1 Sweet onion cut into ¼ inch slices
2 Bell peppers, green or red, ¼ inch slices
2 Cloves garlic, chopped
8 oz Button mushrooms, ¼ inch slices
1 Bottle rice vinegar, seasoned
1 Pinch cayenne to taste
¼ tsp Dried oregano
Salt to taste
1.5 lbs Beef—boneless ribeye, bottom round or short rib
1 tbsp Olive oil
4, 8-inch Hoagie or sandwich rolls
Flat top or large cast iron grill pan
Add “The Works” ingredients to a large jar, pushing down until covered in vinegar. As veggies shrink, add vinegar to keep covered (if needed). Rest 2 hours or up to a few days in the fridge.

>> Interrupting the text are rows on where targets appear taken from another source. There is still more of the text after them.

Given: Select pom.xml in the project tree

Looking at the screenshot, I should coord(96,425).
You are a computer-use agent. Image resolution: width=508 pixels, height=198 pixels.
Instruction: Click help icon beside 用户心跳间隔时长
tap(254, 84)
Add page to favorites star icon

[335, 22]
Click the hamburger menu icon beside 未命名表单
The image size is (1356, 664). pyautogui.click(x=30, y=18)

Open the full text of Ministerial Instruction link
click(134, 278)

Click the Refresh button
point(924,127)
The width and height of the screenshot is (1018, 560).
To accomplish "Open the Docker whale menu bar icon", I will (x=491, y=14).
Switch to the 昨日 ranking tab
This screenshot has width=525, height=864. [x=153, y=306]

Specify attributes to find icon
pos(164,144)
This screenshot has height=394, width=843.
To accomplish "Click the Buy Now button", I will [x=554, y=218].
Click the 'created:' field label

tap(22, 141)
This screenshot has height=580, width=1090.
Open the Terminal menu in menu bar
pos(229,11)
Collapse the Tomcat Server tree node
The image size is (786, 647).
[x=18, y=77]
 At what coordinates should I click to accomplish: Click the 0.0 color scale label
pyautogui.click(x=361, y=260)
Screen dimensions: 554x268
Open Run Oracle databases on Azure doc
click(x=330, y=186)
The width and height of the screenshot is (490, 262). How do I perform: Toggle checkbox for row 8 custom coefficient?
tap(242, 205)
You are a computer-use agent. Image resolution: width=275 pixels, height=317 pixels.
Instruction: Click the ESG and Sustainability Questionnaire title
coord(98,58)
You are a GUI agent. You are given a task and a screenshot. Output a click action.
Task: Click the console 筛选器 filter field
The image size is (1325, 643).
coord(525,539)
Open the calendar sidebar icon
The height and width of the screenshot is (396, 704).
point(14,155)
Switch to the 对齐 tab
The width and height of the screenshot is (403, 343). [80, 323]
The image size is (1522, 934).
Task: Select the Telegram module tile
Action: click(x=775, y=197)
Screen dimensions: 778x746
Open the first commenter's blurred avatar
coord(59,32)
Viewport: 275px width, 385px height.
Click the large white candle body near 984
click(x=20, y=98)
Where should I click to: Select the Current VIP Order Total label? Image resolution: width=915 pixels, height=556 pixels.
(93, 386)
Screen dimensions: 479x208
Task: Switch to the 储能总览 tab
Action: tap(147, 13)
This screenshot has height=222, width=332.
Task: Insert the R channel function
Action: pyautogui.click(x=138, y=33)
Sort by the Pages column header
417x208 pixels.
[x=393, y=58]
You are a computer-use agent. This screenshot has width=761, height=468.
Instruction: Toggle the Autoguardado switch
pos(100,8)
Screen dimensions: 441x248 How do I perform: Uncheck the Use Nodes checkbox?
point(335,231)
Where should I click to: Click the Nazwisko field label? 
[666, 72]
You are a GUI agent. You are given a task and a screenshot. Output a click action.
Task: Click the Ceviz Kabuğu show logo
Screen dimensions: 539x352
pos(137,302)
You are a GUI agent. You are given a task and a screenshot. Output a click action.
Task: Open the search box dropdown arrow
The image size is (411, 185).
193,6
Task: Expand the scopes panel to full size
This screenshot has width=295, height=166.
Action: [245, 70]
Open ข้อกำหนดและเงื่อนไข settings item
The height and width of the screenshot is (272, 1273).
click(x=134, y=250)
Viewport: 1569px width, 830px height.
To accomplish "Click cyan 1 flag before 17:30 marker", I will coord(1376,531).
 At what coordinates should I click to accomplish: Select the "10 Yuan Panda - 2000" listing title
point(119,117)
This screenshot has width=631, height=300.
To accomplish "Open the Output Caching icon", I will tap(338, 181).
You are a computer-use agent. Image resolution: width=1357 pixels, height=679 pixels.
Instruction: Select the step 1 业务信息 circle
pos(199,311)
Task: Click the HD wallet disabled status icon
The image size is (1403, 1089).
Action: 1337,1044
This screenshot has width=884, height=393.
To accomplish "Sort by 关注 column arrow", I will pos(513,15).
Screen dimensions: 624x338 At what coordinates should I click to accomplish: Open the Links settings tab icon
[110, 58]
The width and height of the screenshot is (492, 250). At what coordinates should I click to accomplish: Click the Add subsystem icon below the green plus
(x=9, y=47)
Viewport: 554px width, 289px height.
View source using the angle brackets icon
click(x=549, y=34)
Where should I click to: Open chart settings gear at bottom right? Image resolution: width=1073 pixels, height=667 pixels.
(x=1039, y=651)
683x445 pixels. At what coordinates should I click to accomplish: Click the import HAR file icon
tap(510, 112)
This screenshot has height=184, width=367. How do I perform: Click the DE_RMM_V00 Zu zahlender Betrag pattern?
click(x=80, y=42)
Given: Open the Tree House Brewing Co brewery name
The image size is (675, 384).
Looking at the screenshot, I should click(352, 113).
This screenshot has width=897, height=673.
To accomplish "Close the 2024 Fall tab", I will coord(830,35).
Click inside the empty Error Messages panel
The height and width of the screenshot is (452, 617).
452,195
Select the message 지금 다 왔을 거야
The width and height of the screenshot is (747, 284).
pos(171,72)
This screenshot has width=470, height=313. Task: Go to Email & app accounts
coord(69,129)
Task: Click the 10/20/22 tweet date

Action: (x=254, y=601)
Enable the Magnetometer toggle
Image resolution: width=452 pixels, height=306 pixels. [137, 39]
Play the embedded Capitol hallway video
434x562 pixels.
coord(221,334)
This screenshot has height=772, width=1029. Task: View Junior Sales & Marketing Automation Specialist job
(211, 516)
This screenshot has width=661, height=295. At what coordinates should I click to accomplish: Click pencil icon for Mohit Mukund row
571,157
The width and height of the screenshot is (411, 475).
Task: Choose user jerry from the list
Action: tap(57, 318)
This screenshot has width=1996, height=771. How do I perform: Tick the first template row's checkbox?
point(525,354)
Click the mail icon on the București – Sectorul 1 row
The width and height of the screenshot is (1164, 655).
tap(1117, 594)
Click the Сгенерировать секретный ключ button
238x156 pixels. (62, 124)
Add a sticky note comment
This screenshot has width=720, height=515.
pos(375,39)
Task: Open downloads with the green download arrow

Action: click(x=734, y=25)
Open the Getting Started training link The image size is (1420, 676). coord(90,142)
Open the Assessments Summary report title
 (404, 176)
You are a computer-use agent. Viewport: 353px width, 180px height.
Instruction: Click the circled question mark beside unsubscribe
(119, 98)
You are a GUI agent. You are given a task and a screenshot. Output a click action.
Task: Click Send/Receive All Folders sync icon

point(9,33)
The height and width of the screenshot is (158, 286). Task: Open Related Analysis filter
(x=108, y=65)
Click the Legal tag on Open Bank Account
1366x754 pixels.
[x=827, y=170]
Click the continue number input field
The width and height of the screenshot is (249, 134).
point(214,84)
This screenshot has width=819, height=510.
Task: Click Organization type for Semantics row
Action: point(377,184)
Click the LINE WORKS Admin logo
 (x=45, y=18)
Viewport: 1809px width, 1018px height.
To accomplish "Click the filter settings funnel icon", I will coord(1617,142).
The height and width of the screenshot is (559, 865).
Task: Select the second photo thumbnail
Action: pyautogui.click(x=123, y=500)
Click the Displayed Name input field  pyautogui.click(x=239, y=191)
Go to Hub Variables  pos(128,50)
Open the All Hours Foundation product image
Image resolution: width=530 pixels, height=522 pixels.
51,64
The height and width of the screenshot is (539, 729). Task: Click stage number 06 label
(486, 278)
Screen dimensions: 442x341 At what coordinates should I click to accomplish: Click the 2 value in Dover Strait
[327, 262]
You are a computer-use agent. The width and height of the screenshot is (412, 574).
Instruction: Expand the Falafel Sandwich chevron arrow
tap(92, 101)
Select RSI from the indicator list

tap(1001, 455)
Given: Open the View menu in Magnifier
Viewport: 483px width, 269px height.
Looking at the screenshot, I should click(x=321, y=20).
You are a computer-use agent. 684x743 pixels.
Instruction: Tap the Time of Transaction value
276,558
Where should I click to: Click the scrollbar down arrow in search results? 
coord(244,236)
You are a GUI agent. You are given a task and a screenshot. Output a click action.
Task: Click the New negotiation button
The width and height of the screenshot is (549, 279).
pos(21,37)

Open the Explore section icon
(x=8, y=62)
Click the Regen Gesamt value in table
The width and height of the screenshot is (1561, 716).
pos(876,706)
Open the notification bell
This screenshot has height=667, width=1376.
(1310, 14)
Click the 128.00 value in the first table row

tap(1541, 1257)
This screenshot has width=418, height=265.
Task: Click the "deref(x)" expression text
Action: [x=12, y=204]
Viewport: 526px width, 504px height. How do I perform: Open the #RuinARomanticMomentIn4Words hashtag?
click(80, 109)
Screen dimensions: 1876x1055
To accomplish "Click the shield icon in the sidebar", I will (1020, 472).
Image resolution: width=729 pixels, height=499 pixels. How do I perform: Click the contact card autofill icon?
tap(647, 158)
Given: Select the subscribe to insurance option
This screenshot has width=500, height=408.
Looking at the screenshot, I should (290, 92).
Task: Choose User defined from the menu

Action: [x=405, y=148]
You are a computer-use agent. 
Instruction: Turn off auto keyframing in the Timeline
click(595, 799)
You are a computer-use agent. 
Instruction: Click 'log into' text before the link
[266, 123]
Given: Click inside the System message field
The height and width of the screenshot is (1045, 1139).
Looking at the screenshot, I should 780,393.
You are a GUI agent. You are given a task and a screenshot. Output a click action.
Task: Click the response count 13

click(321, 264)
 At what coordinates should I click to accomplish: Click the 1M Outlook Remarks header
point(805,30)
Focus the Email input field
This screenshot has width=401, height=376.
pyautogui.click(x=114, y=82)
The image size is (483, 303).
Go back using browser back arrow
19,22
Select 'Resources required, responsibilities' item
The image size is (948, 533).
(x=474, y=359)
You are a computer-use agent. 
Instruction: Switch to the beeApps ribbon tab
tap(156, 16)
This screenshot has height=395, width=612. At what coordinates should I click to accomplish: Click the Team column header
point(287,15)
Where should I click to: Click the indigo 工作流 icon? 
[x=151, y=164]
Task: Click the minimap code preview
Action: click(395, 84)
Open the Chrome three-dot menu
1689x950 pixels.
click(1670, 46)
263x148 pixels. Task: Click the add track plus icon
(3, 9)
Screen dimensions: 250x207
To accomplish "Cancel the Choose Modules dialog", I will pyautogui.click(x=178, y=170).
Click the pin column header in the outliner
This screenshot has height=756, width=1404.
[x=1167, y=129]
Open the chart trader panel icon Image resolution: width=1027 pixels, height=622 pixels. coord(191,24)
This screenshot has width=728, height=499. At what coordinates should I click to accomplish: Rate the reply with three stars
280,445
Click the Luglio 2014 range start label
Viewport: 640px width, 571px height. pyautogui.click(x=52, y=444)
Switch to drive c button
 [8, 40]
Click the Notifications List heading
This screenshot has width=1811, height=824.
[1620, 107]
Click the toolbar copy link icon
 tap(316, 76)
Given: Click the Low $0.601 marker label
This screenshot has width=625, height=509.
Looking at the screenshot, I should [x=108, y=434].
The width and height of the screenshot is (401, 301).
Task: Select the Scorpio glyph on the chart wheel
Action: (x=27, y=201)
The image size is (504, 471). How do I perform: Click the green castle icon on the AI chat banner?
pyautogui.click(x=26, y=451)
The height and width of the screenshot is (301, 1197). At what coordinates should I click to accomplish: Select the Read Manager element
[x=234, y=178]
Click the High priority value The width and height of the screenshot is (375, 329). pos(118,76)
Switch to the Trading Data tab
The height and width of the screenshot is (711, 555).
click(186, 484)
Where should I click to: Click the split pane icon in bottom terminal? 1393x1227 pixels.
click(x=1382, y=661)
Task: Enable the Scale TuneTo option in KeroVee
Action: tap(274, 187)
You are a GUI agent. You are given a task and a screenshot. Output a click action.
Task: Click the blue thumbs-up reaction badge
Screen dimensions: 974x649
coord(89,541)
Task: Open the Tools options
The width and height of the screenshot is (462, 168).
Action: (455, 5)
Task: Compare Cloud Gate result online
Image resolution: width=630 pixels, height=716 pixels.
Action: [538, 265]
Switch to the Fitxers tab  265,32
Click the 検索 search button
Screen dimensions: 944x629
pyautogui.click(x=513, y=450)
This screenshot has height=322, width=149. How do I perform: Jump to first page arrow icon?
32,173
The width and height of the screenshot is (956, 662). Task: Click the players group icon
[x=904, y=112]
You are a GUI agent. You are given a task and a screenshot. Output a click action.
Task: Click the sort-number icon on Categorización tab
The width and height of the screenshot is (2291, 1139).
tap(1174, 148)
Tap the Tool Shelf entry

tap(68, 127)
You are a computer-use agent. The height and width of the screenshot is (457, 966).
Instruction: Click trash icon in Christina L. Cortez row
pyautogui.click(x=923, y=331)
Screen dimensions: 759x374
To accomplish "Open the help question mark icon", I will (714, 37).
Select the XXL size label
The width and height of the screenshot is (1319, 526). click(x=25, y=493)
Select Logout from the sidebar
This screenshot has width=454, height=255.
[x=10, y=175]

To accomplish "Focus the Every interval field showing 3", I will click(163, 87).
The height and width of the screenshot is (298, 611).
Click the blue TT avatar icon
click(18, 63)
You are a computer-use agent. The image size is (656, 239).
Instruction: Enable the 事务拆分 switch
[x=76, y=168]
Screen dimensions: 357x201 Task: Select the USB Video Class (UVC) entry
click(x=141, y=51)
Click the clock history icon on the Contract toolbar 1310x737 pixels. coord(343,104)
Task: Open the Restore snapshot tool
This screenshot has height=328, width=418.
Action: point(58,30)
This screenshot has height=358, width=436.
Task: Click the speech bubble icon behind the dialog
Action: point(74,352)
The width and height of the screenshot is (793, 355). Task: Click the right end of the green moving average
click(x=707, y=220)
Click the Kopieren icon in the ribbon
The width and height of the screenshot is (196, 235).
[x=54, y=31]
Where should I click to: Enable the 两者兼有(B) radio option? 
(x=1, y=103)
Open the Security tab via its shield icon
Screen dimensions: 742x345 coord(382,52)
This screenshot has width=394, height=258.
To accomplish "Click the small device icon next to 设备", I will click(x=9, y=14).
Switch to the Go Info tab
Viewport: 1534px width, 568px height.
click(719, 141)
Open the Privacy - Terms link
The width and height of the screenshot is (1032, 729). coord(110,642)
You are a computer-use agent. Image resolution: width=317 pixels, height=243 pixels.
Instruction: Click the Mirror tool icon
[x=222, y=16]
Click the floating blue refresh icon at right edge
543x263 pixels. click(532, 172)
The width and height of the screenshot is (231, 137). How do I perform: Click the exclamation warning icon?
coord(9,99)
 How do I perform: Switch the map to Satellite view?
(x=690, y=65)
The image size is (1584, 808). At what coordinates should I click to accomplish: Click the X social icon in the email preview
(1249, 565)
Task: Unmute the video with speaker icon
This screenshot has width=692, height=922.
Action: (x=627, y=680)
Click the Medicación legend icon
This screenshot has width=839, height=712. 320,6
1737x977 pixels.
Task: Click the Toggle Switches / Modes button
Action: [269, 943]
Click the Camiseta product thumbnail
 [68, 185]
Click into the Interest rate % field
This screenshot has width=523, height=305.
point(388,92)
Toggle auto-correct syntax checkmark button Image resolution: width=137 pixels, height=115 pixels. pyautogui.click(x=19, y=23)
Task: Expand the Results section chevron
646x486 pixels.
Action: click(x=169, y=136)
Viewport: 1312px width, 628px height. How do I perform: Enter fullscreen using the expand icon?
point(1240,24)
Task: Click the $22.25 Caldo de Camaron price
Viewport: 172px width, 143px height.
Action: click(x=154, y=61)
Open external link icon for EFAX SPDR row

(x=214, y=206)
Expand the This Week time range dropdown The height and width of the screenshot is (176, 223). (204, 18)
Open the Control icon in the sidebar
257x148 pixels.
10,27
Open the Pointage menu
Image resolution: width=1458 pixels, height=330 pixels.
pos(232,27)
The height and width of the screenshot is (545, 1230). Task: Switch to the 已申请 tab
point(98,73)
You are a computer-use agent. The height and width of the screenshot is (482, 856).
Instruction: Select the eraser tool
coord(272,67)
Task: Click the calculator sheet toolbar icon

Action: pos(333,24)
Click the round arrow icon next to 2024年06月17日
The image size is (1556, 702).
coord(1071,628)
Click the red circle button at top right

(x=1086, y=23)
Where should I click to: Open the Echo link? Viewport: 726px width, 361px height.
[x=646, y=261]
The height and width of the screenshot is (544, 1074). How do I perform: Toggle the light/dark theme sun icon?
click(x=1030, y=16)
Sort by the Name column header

Cut meat in 4”x2” chunks and lay on sheet. Place meat in freezer for 20-40 minutes—meat should be halfway frozen so you can thinly slice. Slice against the grain, including the ends, into thin slices and season with salt and olive oil. Separate into 6oz portions.
Preheat a flat top or large cast iron grill pan on medium-high. Working in batches, add a handful of “The Works” and sauté for a few minutes. Remove from heat. Add a portion of steak to the pan. Season with pepper. Shred steak as it cooks with a large spatula and knife. Once meat is cooked to desired doneness, add “The Works” to the steak and stir. Top with 3-4 slices of cheese and allow to fully melt.
Use large spatula to place meat and cheese onto bread. Repeat Step 3 with remaining ingredients. If desired, wrap cheesesteaks in foil for a few minutes to soften the bread.